ARTIK 'BİLETLER BENDEN' DENİLEMEYECEK!
Toplumumuzda ve kültürümüzde mevcut olan ve sporu da ihtiva eden birçok güzel adet, gelenek veya teamül elektronik kart ile sürdürülemez hale gelmiştir. Örneğin ikram kültürümüzün buradaki yansıması artık kullanılamaz haldedir. Diyelim ki bir kişi ailesini veya yakın iş arkadaşlarını veya o zaman dilimini paylaşmak istediği bir insan kitlesini futbol müsabakasına götürmek istediği takdirde, ‘Haydi maça gidiyoruz, biletler benden!’ diyemeyecektir. Zira elektronik kart olmaksızın bilet temini mümkün değildir. Toplu bilet alımı ise imkânsızdır.
İKRAM KÜLTÜRÜ ENGELLENDİ
Bu durumda ise kişi cebindeki paraya rağmen amaçladığı sosyal ortama ulaşamayacak veya ikramını / maç davetini yapamayacak ve neticede belki o kişilerle olan en esaslı müştereğini paylaşamayacaktır. Bu ise özgür iradeye ve hareket serbestisine getirilmiş ciddi bir müdahaledir. Özel hayatın veya aile hayatının gizliliğinin bir başka açıdan ihlalidir. Elektronik kart dileyenin dilediği maça serbestçe gitmesi / girmesi ve spor müsabakasını izlemesini engellemektedir ve bu hürriyet hakkına, özgürlüğe bir müdahaledir. Düzenleme ile asıl mağdur samimi sporseverler olmuştur.

KULÜPLERİ DE MAĞDUR ETTİ
Elektronik Kart’a her ne sebeple olursa olsun ulaşamayan kişi veya kişilerin giremediği sportif müsabakadan evvelen ve bizzat o alanda emek veren sporcunun, o dala yatırım yapan klüp, dernek veya şirketlerin etkileneceği aşikârdır. Spor artık sadece bir hobi değildir. Bir Ticari mevzudur. Mal ve hizmet piyasasının hatta Borsanın önemli bir kalemidir. Bundandır ki Divan edebiyatımızda bu meyanda enfes bir tabir vardır;“Marifet iltifata tabidir.

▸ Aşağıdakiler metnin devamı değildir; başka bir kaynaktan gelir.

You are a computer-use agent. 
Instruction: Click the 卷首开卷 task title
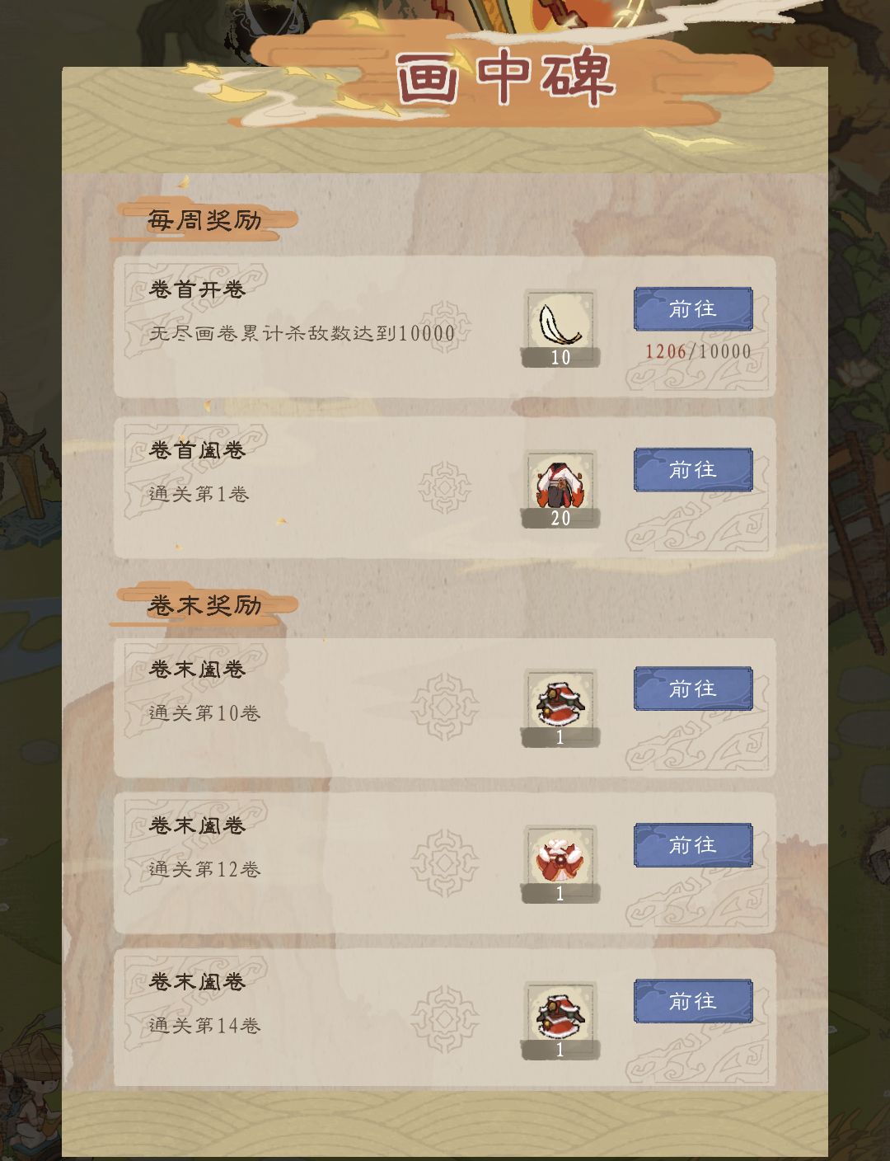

Müşterisiz meta zayidir. (Muallim NACİ)

STATLAR BOŞ KALIYOR

Nasıl ki günlük hayatta bir sinemaya, bir tiyatroya, bir müzikale veya bir başka kültürel faaliyete özgürlükleri bağlamında sadece ücretini ödeyerek gitme imkânı olan bir kişi, bu hakkına kavuşmak için önüne konulacak hukuka aykırı engel karşısında kuvvetle muhtemel o ortamdan ve faaliyetten vazgeçerek uzaklaşmış olacaksa, benzer şekilde “elektronik kart” uygulamasının da sporseverler bakımından aynı etkiyi doğuracağı kanaati oluşmuştur.”